-- Teks Kutipan --
Maumere, MEDIA NUCA – Persoalan sengketa tanah di kawasan HGU Nangahale yang melibatkan PT Krisrama kembali menjadi sorotan. Pater Yoseph Kusi, SVD, yang sebelumnya mengalami ancaman fisik terkait masalah ini, memberikan klarifikasi melalui tulisan yang tersebar di berbagai media.
Ia menegaskan bahwa PT Krisrama sudah sah secara hukum dan taat kepada pemerintah. Dalam tulisannya, Pater Yoseph bertanya, “HAM mana yang dilanggar?” menyusul tuduhan pelanggaran Hak Asasi Manusia (HAM) yang ditujukan kepada perusahaan tersebut.
Menurut Pater Yoseph, pihak-pihak yang menamakan diri sebagai pembela HAM seharusnya tidak terburu-buru membuat framing terkait peristiwa yang sebenarnya jauh lebih kompleks. Ia menegaskan bahwa PT Krisrama sudah membayar pajak dan telah memperoleh hak resmi untuk mengelola HGU Nangahale.
Namun, masalah muncul ketika sejumlah pihak tidak sah mengambil hasil kebun, seperti kelapa dan pohon jati, yang menyebabkan perusahaan mengalami kerugian ganda sejak 2014.
Pater Yoseph yang telah tinggal di lokasi tersebut sejak 2014 hingga 2021 menceritakan pengalaman pribadi yang cukup mengancam nyawanya. Ia mengungkapkan bahwa selama tinggal di Patiahu, ia bahkan pernah dihadapkan pada ancaman dari sekelompok orang yang membawa senjata tajam, serta diproses hukum meskipun dirinya justru menjadi korban kekerasan.
Ia merasa bahwa upaya untuk menuntut keadilan malah berujung pada ancaman terhadap keselamatan dirinya dan para karyawannya.
“Tindakan ini sangat merugikan kami. Mereka yang tinggal di atas tanah tersebut malah mengambil hasil kebun yang sudah menjadi hak perusahaan,” kata Pater Yoseph, yang merasa bahwa pihak lain harus bersikap adil dalam memberitakan suatu peristiwa dan tidak menggiring opini.
Namun, pandangan berbeda datang dari kuasa hukum warga Suku Goban Runut dan Soge Natarmage, Antonius Yohanes Bala, SH. Ia menyatakan kekecewaannya terhadap tindakan pembersihan lahan yang dilakukan oleh PT Krisrama.

-- Cuplikan Data --
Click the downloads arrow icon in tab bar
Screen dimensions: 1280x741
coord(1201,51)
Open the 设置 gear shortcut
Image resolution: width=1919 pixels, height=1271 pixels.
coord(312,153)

-- Tantangan A --
Jawab pertanyaan berikut berdasarkan berita tentang HGU Nangahale:
(i) Sejak tahun berapa perusahaan mengalami kerugian ganda?
(ii) Di mana Pater Yoseph tinggal ketika dihadapkan pada ancaman sekelompok orang bersenjata tajam?
(iii) Siapa kuasa hukum warga Suku Goban Runut dan Soge Natarmage?
-- Tantangan B --
Salin dari berita tentang HGU Nangahale semua teks mulai dari "Menurut Pater Yoseph, pihak-pihak" sampai dengan "ganda sejak 2014.".

-- Jawaban Benar A --
(i) Sejak 2014.
(ii) Di Patiahu.
(iii) Antonius Yohanes Bala, SH.

-- Jawaban Benar B --
Menurut Pater Yoseph, pihak-pihak yang menamakan diri sebagai pembela HAM seharusnya tidak terburu-buru membuat framing terkait peristiwa yang sebenarnya jauh lebih kompleks. Ia menegaskan bahwa PT Krisrama sudah membayar pajak dan telah memperoleh hak resmi untuk mengelola HGU Nangahale.
Namun, masalah muncul ketika sejumlah pihak tidak sah mengambil hasil kebun, seperti kelapa dan pohon jati, yang menyebabkan perusahaan mengalami kerugian ganda sejak 2014.